Songwriter Showcase: Anthony Cozzi of Radar Eyes

Anthony Cozzi’s music (Radar Eyes) is more pop than punk, but his candy-like hooks don’t shake the darkness that inspired his first songwriting. His melodies build tension with guitar counterpoint set against his detached vocals before cascading into the bliss of Love-esque choruses.

James joins Che Arthur (Pink Avalanche), Maigin Blank (Whales), and James Deia (Blasted Dipolmats) for the Songwriter Showcase on Friday, October 10th, 9pm at Uncommon Ground Wrigleyville, 3800 N Clark St. Chicago, IL. Facebook Event.

anthonycozzi

Who were some of your earliest musical influences?

The earliest musical influences I can remember were the first 45's I had as a kid in the mid 80's.  Theses included Tom Petty "Dont Do Me Like That", John Fogerty "Centerfield" and Micheal Jackson 'Thriller" LP.  I would stand on my head in my bedroom and listen to these records over and over.  I soon "borrowed" a Beatles greatest hits tape from my Dad and that became a fast favorite.  A little later in my early teenage years I traded a couple of my old Beatles/Stones tapes for three albums that I had never heard before but would change the way I listened to music from then on - Minor Threat - "Complete Discography", Jane's Addiction - "Self Titled"(XXX), and Fugazi "13 songs."  The Minor Threat album took about ten listens just to understand what was even happening. The recording and performance on the album is so ferocious, I had never heard anything like it. Then I started to read the lyric sheet and discovered there was a community behind the music.
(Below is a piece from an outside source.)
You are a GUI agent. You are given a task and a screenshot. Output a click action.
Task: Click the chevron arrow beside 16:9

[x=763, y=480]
The Fugazi album was a continuation of what Ian started in Minor Threat but with more emotions than anger as well as dynamics in the instrumentation.  The Jane's Addiction album was so weird to me at the time Perry's voice wrapped around the amazing rhythm section and Dave Navarro's spacey, melodic, but heavy guitar - it was like alien hippie punk.  But, more importantly what this album did was to introduce me to Lou Reed and The Velvet Underground via the cover of "Rock n' Roll."  
One other album I bought around this time was Ramones 'Loco Live",  I basically learned to play guitar to this CD.

How has your songwriting changed over the years?
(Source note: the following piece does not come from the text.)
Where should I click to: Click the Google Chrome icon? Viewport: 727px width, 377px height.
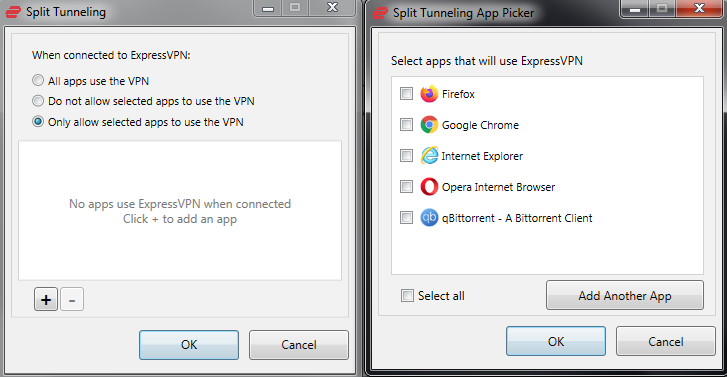point(429,125)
I wrote my first songs when I was about 15 they sounded a lot like Nirvana or the pop punk of the time.  I would usually write the music first and then hum/scream out a melody and lyrics would come last.  I spent most of my time in high school not paying attention to the teachers and writing thoughts/poems/slogans/drawings into a notebook(s) that I always carried with me.  I usually pulled lyric ideas from this notebook.  With Radar Eyes I wrote most of the early songs by myself in the same manner as above and would bring a mostly finished song to the band to flesh out.  This has changed dramatically since Russ, Lucas, and now Nithin have joined the band.  Usually Lucas or I will come in with a couple ideas musically and we will slowly form the song as a band.  I still have a notebook of lyric ideas but I am taking a lot more time with them for this latest album, it's actually been a very difficult but enjoyable process for me.

Do you have a process for starting a new song or combating writer's block?

I have had writers block and what I usually do is change the instrument that I'm writing on. So, I'll write on bass or synth as opposed to guitar. This usually gives me a fresh perspective.  For lyrical writers block I try to just write anything, however nonsensical, and hope that eventually my subconscious takes over and something usuable comes out.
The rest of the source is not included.